Hothem, like her colleagues, is enamored with Girls on the Run and what it can offer.
“Girls on the Run is a program designed to inspire and motivate girls,” said Hothem. “It also encourages lifelong health and fitness. During this program, important social, emotional, and physical skills are developed. This program will definitely make a difference
“The curriculum is engaging and fun. It inspires girls to be happy, healthy and confident all while incorporating running. At the end of the season, the girls run a 5k and celebrate their accomplishments. They not only learn to understand themselves, but they also learn to value relationships and teamwork.”
Maddie Spencer sees a program like Girls on the Run helping build confidence in the young students.

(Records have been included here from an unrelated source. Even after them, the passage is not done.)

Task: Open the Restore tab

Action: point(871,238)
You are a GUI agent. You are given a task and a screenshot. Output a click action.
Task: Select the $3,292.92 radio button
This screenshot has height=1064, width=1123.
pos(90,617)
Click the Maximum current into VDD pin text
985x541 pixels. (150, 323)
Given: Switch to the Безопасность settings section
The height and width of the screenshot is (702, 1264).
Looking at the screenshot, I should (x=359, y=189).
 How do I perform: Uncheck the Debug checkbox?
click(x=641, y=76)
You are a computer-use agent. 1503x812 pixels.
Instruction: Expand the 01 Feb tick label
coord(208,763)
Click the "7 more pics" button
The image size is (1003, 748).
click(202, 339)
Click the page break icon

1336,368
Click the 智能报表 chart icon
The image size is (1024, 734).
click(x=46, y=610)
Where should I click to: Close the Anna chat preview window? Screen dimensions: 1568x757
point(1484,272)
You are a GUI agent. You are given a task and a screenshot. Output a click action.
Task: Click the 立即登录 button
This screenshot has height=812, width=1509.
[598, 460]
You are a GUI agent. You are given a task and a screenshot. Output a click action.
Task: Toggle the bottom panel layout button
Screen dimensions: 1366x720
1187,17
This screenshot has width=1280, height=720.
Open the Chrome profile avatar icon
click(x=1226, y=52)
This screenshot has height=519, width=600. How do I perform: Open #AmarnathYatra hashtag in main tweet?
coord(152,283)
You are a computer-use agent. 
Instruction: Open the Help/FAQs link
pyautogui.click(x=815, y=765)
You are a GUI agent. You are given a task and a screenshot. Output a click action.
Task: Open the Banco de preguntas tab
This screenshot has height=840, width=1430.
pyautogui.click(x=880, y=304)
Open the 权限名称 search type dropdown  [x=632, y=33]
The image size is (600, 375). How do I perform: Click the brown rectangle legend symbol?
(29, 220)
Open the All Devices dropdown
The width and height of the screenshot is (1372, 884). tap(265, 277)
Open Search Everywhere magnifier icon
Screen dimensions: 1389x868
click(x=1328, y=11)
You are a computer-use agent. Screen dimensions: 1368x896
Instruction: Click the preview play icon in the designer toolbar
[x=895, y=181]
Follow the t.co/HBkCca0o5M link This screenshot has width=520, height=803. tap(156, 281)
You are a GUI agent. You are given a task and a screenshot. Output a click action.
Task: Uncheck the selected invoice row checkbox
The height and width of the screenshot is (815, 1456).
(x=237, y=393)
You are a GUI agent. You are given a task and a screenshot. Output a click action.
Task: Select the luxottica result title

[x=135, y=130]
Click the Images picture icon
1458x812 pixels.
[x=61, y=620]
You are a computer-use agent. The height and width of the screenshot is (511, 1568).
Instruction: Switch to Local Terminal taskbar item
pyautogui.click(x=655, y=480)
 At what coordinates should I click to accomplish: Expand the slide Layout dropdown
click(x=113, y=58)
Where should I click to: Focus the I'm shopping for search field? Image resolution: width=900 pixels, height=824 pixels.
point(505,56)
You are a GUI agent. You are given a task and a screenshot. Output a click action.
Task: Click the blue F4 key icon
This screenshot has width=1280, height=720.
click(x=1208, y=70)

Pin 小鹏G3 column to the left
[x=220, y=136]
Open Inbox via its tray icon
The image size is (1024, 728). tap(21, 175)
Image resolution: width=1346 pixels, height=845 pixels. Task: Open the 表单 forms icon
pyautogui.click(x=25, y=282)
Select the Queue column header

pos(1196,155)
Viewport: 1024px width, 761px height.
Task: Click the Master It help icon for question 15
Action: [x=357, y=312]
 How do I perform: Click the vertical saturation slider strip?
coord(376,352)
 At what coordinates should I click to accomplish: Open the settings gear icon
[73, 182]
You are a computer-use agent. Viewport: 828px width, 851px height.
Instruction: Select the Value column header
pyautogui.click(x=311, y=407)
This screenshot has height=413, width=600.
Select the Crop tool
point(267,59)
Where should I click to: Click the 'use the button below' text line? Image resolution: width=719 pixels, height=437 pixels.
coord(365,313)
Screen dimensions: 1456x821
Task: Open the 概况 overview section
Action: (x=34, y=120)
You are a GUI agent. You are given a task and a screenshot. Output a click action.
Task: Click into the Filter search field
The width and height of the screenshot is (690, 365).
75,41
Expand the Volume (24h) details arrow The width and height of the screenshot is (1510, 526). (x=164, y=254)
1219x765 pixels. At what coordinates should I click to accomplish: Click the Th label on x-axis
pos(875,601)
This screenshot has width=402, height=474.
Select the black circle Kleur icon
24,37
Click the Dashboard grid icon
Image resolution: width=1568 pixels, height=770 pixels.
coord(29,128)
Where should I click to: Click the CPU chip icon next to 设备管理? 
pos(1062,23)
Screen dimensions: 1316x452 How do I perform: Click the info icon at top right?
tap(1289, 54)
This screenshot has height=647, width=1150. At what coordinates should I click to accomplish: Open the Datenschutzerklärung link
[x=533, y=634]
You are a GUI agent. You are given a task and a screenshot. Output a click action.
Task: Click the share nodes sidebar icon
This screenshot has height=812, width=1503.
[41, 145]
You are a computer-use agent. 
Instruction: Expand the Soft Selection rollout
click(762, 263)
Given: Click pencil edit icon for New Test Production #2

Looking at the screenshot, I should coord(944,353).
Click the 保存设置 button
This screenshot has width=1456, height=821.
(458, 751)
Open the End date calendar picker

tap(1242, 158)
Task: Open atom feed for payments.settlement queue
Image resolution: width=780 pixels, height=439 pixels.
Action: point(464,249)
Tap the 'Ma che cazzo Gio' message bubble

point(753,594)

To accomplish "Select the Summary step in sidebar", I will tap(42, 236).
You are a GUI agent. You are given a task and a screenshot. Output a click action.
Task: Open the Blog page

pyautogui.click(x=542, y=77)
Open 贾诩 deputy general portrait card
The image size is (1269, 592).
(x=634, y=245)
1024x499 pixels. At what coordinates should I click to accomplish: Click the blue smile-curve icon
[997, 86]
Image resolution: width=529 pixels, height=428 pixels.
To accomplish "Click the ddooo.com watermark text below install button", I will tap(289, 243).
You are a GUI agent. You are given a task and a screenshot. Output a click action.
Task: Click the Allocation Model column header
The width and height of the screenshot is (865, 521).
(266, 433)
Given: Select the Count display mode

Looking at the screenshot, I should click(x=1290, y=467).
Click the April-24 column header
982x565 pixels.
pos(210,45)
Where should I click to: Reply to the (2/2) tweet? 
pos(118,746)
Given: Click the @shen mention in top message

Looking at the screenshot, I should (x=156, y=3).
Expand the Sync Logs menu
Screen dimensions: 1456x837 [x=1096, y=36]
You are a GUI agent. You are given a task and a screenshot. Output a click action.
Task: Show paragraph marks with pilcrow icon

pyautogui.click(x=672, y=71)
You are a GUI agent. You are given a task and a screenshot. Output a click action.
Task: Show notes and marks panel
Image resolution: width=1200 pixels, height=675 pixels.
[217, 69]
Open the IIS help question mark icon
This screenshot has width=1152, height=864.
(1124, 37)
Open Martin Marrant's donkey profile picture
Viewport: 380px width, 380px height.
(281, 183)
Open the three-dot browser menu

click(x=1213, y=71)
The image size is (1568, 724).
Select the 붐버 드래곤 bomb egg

“A lot of girls may start the program feeling nervous, discouraged and maybe a little hesitant to join in,” she said. “We slowly build our relationships together as a team and focus on the importance of hard work versus performance level. The program is not competition based, which I believe really helps everyone find a sense of belonging and purpose. We encourage girls to try their best and help them set goals that are attainable. We help them understand how to pace themselves while running, which helps their confidence grow. Throughout the season girls form bonds with friends that might not be in their class or even grade level.
“GOTR builds new friendships, helps them solve problems in a healthy way, and gives them a sense of accomplishment. Watching them cross the finish line (of the 5K) and feel that sense of accomplishment is the most amazing part. We hope that this program can help our girls become strong, happy and motivated.”
“We spend a lot of time as teachers shaping our students into being the best version of themselves,” added Hothem. “In a world that is changing so rapidly, it can be worrisome. Programs like this are what we need for all students.”
Also offered by Girls on the Run also offers STRIDE, a program that teaches third-, fourth- and fifth-grade boys important life skills such as being a good friend and teamwork. At the same time, it introduces them to the sport of running with the season culminating in a 5K run. The boys leave the season with a group of new friends and a great sense of accomplishment.
Heart and Sole is a program geared towards sixth-, seventh- and eighth-grade girls that allows for more mature information around topics that include eating disorders, internet safety, relationships, cyber-bullying and tobacco and alcohol use.